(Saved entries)
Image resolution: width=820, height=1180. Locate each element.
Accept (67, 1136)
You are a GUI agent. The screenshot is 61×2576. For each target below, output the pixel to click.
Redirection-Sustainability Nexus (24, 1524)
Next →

TASK OBJECTIVE
Exactly as they appear above, the records are to be transcribed in full.

SOLVED PROBLEM
Image resolution: width=820, height=1180. Locate each element.
Accept (67, 1136)
You are a GUI agent. The screenshot is 61×2576. For each target below, output the pixel to click.
Redirection-Sustainability Nexus (24, 1524)
Next →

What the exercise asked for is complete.